Your options really depend on what sort of 'high performance' you have in mind. When it comes to performance per core, Xeons typically crush Opterons; but the pricing reflects that, especially if you need the 4-8 socket support and RAS features. If what you need is large amounts of RAM with the lowest possible spending on the system around it, Opterons have tepid performance per core; but are likely to be the cheapest option that still supports ECC, more than one socket, buffered DIMMs, and any other niceties you wouldn't get from just desktop. If your application is one that can be made to fit, GPUs are enormously powerful for the range of things that they are capable of doing well.
They also depend on how big you need your system to be and how tightly coupled it has to be. If your intended application handles its own network-level parallelization and doesn't depend on very low latency, blessed are you. Price per core skyrockets if you go above 2 sockets, and GbE is effectively free(at least in the sense that you pretty much can't buy a system or motherboard that doesn't come with at least 2 NICs by default, often more) and relatively cheap to switch. If you need lower latency, this will hurt more and you are looking at myrinet or infiniband. If your application needs a cluster that presents a single system image; especially one that also has genuinely low latency, you probably need to fortify your checkbook and consult an expert.
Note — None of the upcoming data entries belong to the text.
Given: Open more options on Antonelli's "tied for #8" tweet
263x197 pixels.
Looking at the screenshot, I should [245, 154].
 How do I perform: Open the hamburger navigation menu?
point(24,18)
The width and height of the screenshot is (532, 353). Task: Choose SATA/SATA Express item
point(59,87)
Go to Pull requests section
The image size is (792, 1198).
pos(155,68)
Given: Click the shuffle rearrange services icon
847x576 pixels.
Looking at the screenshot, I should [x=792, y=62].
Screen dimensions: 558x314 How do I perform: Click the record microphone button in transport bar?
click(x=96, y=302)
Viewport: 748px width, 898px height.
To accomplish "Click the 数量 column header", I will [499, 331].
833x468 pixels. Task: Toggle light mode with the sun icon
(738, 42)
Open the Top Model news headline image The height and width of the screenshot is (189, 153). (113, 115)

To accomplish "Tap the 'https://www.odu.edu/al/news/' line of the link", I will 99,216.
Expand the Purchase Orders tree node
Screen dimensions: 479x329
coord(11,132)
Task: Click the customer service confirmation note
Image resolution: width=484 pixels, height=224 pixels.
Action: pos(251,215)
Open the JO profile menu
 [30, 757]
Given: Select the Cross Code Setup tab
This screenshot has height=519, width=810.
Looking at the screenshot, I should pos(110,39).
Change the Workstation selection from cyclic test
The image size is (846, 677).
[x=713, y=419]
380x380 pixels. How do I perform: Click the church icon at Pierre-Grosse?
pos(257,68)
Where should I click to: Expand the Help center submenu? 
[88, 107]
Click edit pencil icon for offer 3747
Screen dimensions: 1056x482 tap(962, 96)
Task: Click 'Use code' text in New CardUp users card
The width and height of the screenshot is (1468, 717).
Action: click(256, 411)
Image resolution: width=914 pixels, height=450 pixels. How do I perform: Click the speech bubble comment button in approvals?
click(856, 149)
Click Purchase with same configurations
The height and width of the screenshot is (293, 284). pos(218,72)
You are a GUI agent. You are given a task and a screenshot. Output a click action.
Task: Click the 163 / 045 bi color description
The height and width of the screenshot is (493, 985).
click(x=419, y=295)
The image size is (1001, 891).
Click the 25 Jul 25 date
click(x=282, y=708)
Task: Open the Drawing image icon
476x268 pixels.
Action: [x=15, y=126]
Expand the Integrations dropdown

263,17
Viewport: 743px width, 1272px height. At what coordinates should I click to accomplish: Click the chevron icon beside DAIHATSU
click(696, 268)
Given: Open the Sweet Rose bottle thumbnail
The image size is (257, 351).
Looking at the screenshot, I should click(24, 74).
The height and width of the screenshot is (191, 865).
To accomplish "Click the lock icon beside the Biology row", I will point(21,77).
You can get systems with more than 8 sockets and the appropriate custom interconnect; but you won't like paying for one.
Unless you value your time at surprisingly low rates; you probably won't want to build your own systems from parts; but depending on how tightly coupled you need, this may be something that you need to purchase as a system or something you construct from multiple computers you purchase.
Can you use either hardware you have or AWS(or one of their similar competitors) to better characterize what your application actually needs?